§ 課題一覧:
[1] トカラ列島の神社についての文章によると、島民が神を演じるときに徹底的に変装するのはなぜか。1〜3文で説明せよ。
[2] トカラ列島の神社についての文章から、「そんな興味もあってトカラ列島」から「が捨てられているのだろうか。」までをそのまま書き写せ。

§ 本文抜粋:

··········

第1弾はトカラ列島の温泉、第2弾は朝日と夕日、そして第3弾は神社。この3つは何の関連性もないようだが、トカラ列島を旅して印象的だったものをテーマとして取り上げている。さらに、7つの有人島のうち4つを巡ったなかで、全ての島に存在しているものであったり、全ての島で自分自身が体験したものという条件でテーマを決めている。
トカラ列島にあった神社は沖縄の新城島や波照間島などで見た御嶽のような場であった。やはりこういった島では似てくるのだろう。大きな社(やしろ)というか本殿のような建物があるわけではなく、小さな祠(ほこら)がある。その神社は御嶽と同様に人の目につかないところにある神社も多かった。うっそうとした木々の中に小さな鳥居があり、本殿は高さ50cmほどの小さな小さな建物の中に貝、お米などがあるぐらい。
やはりこういった島では神なのである。島にある神は、いわゆる宗教とは違った感じがする。いわゆる宗教とはイスラム教やキリスト教のこと。これらは人々が生きる上での大きな幹となっている。一方でこういった島での神は祈りの対象であったり、感謝の対象といった感じがする。日本における仏教と似た役割を果たしていそう。まあ、宗教とか神とかについて何も知らないのにこんな事を言っていますが、そんな風に感じたということです。こういった島で自然発生的にできた神は祈りの対象であり感謝の対象である。いわゆる宗教のように教典があって戒律があってというわけではない。そこに大きな違いがあるんじゃないかと思っています。それにしても最近は土着の神とかお祭りなどの儀式に非常に興味がある。
そんな興味もあってトカラ列島に行ったのでおっちゃんとかに話しを聞いたり、家においてある十島村誌という辞書のような分厚い本を読ませて頂いたりした。ひとつ印象に残っている話しが、悪石島のおっちゃんに聞いた話し。トカラの島々には専業の神主がいない。神主だけを仕事にして食べている人がいない。だから神(の役割)は島民が持ち回りで順番にやることになる。普段から知っている近所の人や自分が神になるのだけれど、いつもの姿のままだと神との違いがない。そこでいつもの島民と神との違いを明確にするために、神を演ずるときは徹底的に変装するのだと。そんな意味も悪石島のボゼには込められていると。
また神社ではないがテラというものがある。テラは寺ではなく「テラ」のようだ。元々は寺だったとか。そんな「テラ」はお墓を意味するらしい。(島のおじいの家に置かれていた1000ページ以上にも及ぶ十島村誌に書いてあった。)そこにはお盆のお祭りで使われるボゼ仮面も捨てられていた。ボゼも一瞬だけ生きて、死んだということでテラにボゼ仮面が捨てられているのだろうか。
不思議なことはまだある。神社の隣に神社、またその隣に神社。こんな場所が小宝島にあった。なぜだろうか。

··········

§ 抽出資料:
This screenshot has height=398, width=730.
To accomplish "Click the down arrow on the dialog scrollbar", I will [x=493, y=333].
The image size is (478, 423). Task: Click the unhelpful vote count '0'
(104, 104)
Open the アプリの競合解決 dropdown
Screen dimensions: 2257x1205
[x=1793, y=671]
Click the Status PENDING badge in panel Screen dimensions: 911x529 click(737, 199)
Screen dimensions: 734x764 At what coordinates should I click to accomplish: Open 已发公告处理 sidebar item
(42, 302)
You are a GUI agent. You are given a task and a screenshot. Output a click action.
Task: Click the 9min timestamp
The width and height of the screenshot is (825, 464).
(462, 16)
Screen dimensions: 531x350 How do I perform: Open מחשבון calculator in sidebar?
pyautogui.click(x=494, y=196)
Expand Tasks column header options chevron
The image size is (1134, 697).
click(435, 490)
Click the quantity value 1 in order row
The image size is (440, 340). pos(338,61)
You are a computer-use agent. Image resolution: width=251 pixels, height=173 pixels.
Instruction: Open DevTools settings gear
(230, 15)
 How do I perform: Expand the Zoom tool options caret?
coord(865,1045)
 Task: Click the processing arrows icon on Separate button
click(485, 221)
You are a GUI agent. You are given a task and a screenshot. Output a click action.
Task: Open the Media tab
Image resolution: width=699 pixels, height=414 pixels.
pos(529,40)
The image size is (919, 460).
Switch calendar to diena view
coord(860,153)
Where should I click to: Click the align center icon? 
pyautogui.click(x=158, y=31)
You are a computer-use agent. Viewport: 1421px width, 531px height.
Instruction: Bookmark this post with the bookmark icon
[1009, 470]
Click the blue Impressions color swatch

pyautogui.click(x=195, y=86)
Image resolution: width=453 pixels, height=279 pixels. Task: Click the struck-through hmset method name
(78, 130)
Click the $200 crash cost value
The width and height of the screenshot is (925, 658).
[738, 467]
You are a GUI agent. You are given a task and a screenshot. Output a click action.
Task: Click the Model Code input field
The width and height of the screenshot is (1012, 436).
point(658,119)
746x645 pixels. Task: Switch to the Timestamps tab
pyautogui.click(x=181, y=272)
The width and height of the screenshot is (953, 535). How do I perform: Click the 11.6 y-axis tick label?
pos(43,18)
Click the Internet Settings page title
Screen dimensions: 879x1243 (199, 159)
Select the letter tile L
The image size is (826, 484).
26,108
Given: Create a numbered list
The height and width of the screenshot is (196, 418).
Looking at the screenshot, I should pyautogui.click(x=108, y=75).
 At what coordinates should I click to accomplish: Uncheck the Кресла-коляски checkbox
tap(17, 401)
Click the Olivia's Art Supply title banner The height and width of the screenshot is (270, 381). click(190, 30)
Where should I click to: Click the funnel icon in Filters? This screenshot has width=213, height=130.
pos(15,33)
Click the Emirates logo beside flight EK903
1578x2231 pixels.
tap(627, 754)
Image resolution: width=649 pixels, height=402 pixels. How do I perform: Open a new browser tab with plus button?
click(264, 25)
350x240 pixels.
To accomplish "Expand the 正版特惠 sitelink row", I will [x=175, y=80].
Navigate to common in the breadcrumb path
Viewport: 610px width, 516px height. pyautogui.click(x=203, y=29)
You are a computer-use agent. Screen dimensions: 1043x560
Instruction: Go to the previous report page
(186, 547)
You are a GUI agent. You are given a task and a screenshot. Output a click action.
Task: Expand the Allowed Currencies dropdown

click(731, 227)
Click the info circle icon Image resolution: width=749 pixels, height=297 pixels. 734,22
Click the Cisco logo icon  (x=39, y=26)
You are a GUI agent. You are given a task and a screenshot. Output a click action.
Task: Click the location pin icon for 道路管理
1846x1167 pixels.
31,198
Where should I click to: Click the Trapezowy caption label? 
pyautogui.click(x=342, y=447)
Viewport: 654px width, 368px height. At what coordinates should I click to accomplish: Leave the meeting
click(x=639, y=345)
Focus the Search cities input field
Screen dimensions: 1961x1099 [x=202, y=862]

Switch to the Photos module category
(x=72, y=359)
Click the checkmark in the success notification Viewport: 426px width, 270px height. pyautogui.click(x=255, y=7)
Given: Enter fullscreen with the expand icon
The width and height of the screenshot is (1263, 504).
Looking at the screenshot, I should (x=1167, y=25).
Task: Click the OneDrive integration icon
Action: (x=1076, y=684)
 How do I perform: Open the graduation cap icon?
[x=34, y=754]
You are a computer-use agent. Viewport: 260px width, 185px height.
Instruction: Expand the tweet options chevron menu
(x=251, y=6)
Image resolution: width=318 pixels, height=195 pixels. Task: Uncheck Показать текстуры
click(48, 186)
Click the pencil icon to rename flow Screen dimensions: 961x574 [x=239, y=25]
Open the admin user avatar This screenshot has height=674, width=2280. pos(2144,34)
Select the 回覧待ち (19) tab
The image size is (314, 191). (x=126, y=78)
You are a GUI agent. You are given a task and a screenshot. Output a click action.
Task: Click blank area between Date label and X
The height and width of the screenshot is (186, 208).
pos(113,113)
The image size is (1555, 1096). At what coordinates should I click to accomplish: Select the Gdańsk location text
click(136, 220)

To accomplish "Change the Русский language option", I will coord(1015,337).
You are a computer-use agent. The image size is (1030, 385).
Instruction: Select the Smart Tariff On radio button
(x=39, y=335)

··········

§ 解答例:
[1] トカラの島々には専業の神主がおらず、神の役割は島民が持ち回りで務める。そのため普段から知っている近所の人や自分自身が神になるが、いつもの姿のままでは神との違いがない。そこで、いつもの島民と神との違いを明確にするために徹底的に変装する。

[2]
そんな興味もあってトカラ列島に行ったのでおっちゃんとかに話しを聞いたり、家においてある十島村誌という辞書のような分厚い本を読ませて頂いたりした。ひとつ印象に残っている話しが、悪石島のおっちゃんに聞いた話し。トカラの島々には専業の神主がいない。神主だけを仕事にして食べている人がいない。だから神(の役割)は島民が持ち回りで順番にやることになる。普段から知っている近所の人や自分が神になるのだけれど、いつもの姿のままだと神との違いがない。そこでいつもの島民と神との違いを明確にするために、神を演ずるときは徹底的に変装するのだと。そんな意味も悪石島のボゼには込められていると。
また神社ではないがテラというものがある。テラは寺ではなく「テラ」のようだ。元々は寺だったとか。そんな「テラ」はお墓を意味するらしい。(島のおじいの家に置かれていた1000ページ以上にも及ぶ十島村誌に書いてあった。)そこにはお盆のお祭りで使われるボゼ仮面も捨てられていた。ボゼも一瞬だけ生きて、死んだということでテラにボゼ仮面が捨てられているのだろうか。